Dataset entries:
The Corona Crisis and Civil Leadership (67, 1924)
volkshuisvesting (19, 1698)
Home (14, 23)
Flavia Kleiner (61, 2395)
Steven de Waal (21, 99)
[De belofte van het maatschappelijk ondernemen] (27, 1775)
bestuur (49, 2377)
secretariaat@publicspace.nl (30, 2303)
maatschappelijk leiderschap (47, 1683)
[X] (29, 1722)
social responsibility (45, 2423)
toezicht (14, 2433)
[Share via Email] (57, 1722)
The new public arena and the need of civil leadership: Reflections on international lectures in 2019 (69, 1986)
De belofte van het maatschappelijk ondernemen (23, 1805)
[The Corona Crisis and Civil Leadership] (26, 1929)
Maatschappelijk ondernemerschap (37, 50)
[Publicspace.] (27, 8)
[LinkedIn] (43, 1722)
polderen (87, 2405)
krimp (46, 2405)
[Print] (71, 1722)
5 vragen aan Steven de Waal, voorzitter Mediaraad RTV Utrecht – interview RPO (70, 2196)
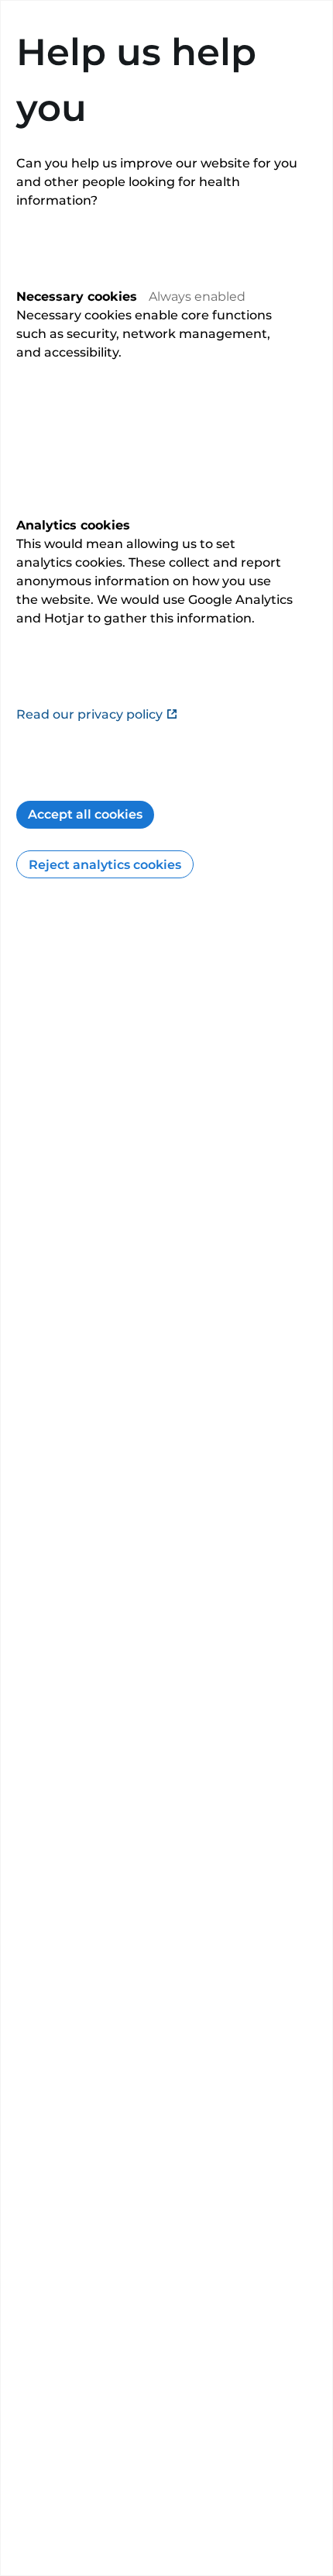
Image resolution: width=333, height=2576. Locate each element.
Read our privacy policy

▸ **Task**
Wherever a line in the entries above holds "Steven", copy that line.

▸ **Answer to this problem**
Steven de Waal (21, 99)
5 vragen aan Steven de Waal, voorzitter Mediaraad RTV Utrecht – interview RPO (70, 2196)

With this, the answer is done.